» **What the task requires**
Report all lines of the data below that hold the word "status".

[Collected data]
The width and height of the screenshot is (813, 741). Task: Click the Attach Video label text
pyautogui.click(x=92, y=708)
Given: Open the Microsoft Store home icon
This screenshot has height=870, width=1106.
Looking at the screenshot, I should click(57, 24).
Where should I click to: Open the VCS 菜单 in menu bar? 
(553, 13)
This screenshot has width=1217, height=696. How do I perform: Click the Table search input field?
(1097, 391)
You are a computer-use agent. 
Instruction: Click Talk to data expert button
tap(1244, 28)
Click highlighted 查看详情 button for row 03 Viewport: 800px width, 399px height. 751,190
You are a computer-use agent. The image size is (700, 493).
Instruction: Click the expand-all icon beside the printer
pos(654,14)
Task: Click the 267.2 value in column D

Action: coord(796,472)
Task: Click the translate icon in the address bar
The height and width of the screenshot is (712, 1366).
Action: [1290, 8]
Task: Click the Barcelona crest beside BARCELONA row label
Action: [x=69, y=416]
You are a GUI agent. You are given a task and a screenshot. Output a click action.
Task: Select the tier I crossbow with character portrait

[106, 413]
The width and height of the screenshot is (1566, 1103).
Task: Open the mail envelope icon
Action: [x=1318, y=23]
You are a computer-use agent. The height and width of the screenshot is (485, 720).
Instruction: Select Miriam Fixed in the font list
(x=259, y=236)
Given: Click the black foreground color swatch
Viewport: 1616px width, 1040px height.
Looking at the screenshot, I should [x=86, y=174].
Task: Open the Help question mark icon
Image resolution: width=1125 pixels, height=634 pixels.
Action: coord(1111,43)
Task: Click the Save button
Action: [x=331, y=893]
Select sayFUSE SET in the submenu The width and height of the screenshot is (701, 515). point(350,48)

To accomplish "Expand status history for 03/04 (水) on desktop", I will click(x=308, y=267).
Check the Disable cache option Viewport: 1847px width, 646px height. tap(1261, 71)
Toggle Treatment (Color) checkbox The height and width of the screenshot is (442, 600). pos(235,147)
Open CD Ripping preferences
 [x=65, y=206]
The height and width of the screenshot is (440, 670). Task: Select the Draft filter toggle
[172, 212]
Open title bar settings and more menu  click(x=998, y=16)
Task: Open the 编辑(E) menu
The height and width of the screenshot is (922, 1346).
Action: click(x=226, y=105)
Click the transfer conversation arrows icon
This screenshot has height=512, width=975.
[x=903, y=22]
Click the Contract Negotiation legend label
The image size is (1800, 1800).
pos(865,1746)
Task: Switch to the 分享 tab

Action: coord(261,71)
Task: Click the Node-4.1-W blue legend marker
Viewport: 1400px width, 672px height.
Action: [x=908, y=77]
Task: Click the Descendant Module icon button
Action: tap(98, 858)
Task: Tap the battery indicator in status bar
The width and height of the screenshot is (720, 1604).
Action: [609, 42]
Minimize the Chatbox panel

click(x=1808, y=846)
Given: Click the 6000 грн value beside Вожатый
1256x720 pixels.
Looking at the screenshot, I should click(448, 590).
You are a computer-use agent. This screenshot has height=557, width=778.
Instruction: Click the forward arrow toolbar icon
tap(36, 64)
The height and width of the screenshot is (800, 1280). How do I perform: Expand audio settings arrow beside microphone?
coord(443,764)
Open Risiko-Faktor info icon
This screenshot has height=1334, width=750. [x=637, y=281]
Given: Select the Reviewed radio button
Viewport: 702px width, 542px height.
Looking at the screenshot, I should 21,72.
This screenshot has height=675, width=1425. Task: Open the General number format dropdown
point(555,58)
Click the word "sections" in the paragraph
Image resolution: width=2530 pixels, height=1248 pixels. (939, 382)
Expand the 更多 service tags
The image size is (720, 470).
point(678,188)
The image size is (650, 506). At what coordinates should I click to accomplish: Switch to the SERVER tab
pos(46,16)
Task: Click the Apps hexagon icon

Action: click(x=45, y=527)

» **Result for this exercise**
To accomplish "Expand status history for 03/04 (水) on desktop", I will click(x=308, y=267).
Task: Tap the battery indicator in status bar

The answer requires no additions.